■ Document excerpt:
---*---

The present disclosure relates to a semiconductor device and a method of manufacturing the semiconductor device.

BACKGROUND ART

In patent document 1, a semiconductor device equipped with a capacitor is disclosed.

PRIOR ART DOCUMENTS

Patent Document(s)

• • [Patent Document 1] International Publication No. 2018/008424

SUMMARY

Problem to be Solved by the Invention

In a semiconductor device equipped with a capacitor, stress is generated in the capacitor due to temperature changes in the semiconductor device, and damages the capacitor in some cases. Adequate consideration has not been given to such problems with conventional semiconductor devices.

The present disclosure has been made to solve the above problems, and an object thereof is to provide a semiconductor device that reduces stress generated in a capacitor due to temperature changes in the semiconductor device, thereby suppressing damage to the capacitor.

Means to Solve the Problem

A semiconductor device of the present disclosure is a semiconductor device including an insulating substrate, a semiconductor element, a capacitor, a first lead having a surface, and a second lead having a surface, in which the insulating substrate includes an insulating layer and a conductor pattern provided on the insulating layer, the semiconductor element is bonded onto the conductor pattern, the first lead is electrically connected to the semiconductor element, the surface of the first lead and the surface of the second lead face each other, the capacitor is positioned between the surface of the first lead and the surface of the second lead facing each other, and the capacitor is connected to the first lead and the second lead.

Effects of the Invention

According to the present disclosure, a semiconductor device that reduces stress generated in a capacitor due to temperature changes in the semiconductor device, thereby suppressing damage to the capacitor.

The objects, characteristics, aspects, and advantages of the technique disclosed in the present specification will become more apparent from the following detailed description and the accompanying drawings.

BRIEF DESCRIPTION OF DRAWINGS

FIG. 1 A top view illustrating a semiconductor device of Embodiment 1.

FIG. 2 A side view illustrating the semiconductor device of Embodiment 1.

FIG. 3 A top view illustrating a semiconductor device of Embodiment 2.

FIG. 4 A side view illustrating the semiconductor device of Embodiment 2.

FIG. 5 A cross-sectional view of the semiconductor device of Embodiment 2 taken along line A-A in FIG. 3.

FIG. 6 A top view illustrating a semiconductor device according to Embodiment 3.

FIG. 7 A top view illustrating a semiconductor device according to Embodiment 4.

FIG. 8 A cross-sectional view of the semiconductor device of Embodiment 4 taken along line B-B in FIG. 7.

FIG. 9 A flowchart illustrating a method of manufacturing the semiconductor device of Embodiment 2.

DESCRIPTION OF EMBODIMENT(S)

A. Embodiment

A-1. Configuration

FIG. 1 is a top view of a semiconductor device 101 of Embodiment 1. FIG. 2 is a side view of the semiconductor device 101 of Embodiment 1.

The semiconductor device 101 includes a semiconductor element 1, solder 2, an insulating substrate 6, wires 7, a wire 8, a wire 9, a base plate 10, solder 11, a lead 12a, a lead 12b, a lead 13, a lead 14, and a capacitor 15.

---*---

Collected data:
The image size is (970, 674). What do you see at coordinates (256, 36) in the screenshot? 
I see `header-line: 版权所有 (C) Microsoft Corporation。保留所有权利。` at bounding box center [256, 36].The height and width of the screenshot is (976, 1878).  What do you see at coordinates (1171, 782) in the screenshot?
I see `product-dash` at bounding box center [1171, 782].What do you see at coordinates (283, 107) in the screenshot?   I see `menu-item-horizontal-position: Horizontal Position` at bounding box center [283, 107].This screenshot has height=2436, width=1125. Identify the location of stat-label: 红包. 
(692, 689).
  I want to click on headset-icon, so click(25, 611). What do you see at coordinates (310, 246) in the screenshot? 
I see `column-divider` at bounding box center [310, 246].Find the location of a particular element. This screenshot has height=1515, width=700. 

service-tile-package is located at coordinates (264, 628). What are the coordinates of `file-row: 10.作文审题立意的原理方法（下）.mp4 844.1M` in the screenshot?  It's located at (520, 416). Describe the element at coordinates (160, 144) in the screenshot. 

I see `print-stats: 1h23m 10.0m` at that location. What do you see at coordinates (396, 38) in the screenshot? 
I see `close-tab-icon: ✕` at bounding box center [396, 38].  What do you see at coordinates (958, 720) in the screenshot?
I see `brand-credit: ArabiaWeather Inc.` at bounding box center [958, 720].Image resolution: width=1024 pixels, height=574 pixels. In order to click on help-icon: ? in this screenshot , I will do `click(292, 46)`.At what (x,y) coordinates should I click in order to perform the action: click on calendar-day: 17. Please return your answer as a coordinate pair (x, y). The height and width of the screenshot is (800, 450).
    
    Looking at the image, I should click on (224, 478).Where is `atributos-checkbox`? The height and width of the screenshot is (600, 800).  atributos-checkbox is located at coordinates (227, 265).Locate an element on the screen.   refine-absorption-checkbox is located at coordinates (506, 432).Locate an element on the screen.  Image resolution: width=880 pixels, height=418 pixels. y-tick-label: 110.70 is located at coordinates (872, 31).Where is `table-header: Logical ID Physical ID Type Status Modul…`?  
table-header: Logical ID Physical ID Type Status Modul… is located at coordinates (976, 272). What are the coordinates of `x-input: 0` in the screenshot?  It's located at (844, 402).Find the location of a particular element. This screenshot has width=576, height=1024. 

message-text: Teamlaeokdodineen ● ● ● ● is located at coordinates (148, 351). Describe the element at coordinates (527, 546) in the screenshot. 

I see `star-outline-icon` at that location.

---*---

■ Problem set:
1 - Answer these questions about the patent excerpt:
(a) What international publication number is listed for Patent Document 1?
(b) What causes the stress generated in the capacitor?
(c) In the described device, where is the capacitor positioned?
2 - Repeat the passage of the patent excerpt word for word, from "Patent Document(s)" to "conventional semiconductor devices.".

■ Answers given:
1 -
(a) International Publication No. 2018/008424
(b) Temperature changes in the semiconductor device
(c) Between the surface of the first lead and the surface of the second lead, which face each other

2 -
Patent Document(s)

• • [Patent Document 1] International Publication No. 2018/008424

SUMMARY

Problem to be Solved by the Invention

In a semiconductor device equipped with a capacitor, stress is generated in the capacitor due to temperature changes in the semiconductor device, and damages the capacitor in some cases. Adequate consideration has not been given to such problems with conventional semiconductor devices.